┌─ Given entries
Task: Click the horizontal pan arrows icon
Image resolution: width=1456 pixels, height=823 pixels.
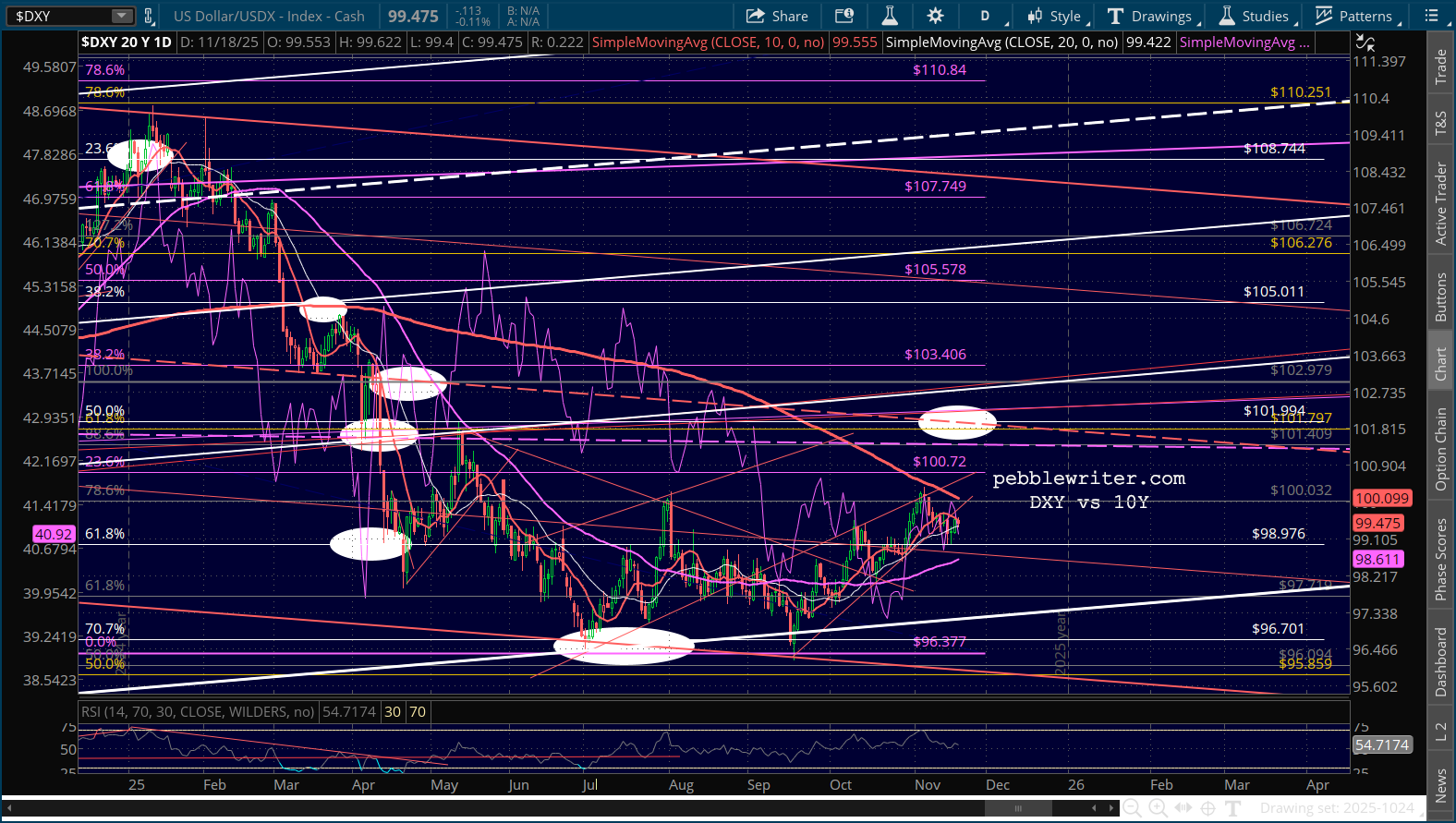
└─
┌─ Given entries
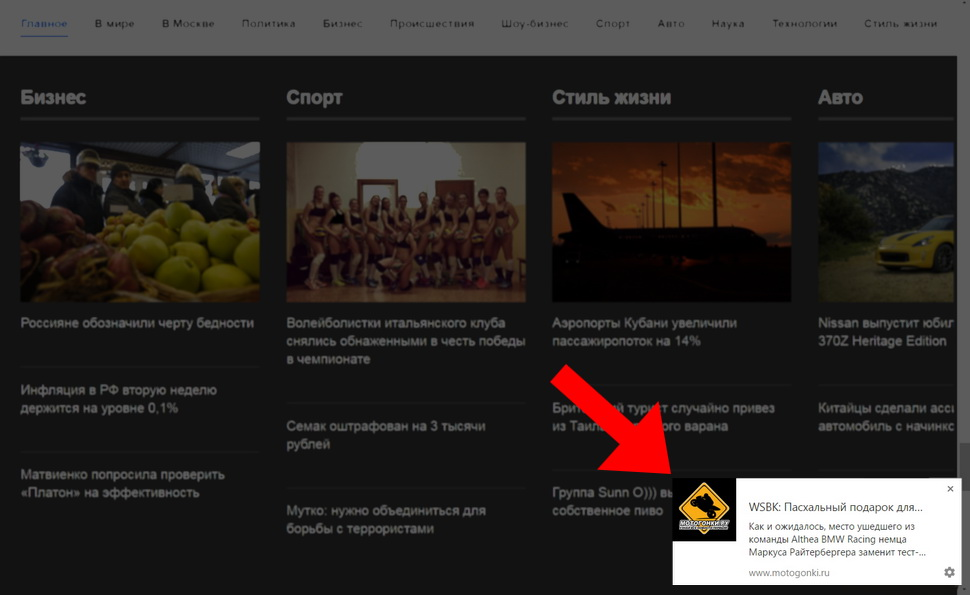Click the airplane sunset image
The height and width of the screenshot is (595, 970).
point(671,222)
└─
┌─ Given entries
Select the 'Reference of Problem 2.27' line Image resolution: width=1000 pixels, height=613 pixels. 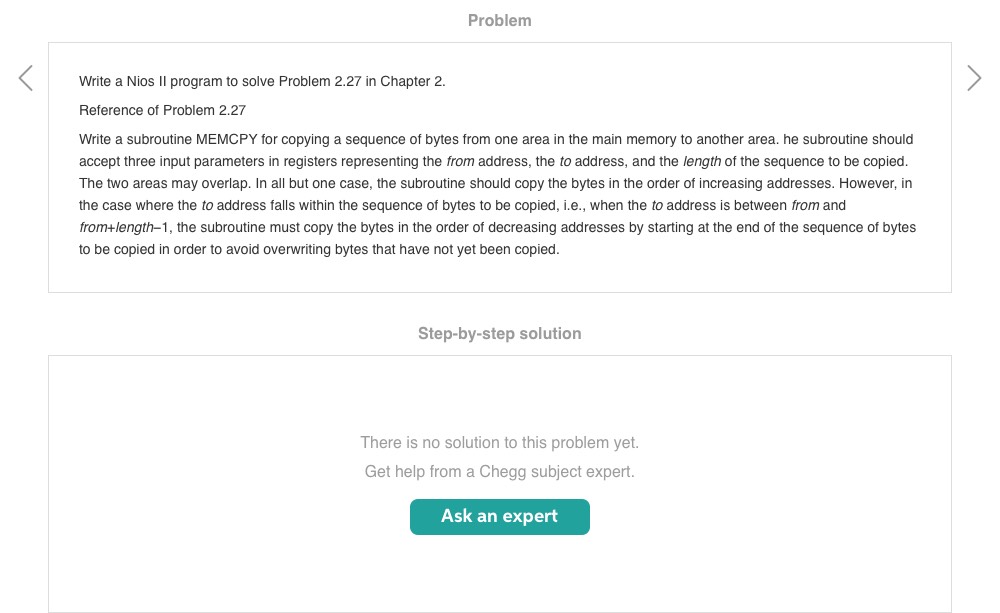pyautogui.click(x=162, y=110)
└─
■ **Exercise description**: The response should hold exactly the lines starting at the line with "Task: Click the horizontal pan arrows icon" and ending at the line with "Image resolution: width=1456", and no other line of the material above.

■ **Written answer**:
Task: Click the horizontal pan arrows icon
Image resolution: width=1456 pixels, height=823 pixels.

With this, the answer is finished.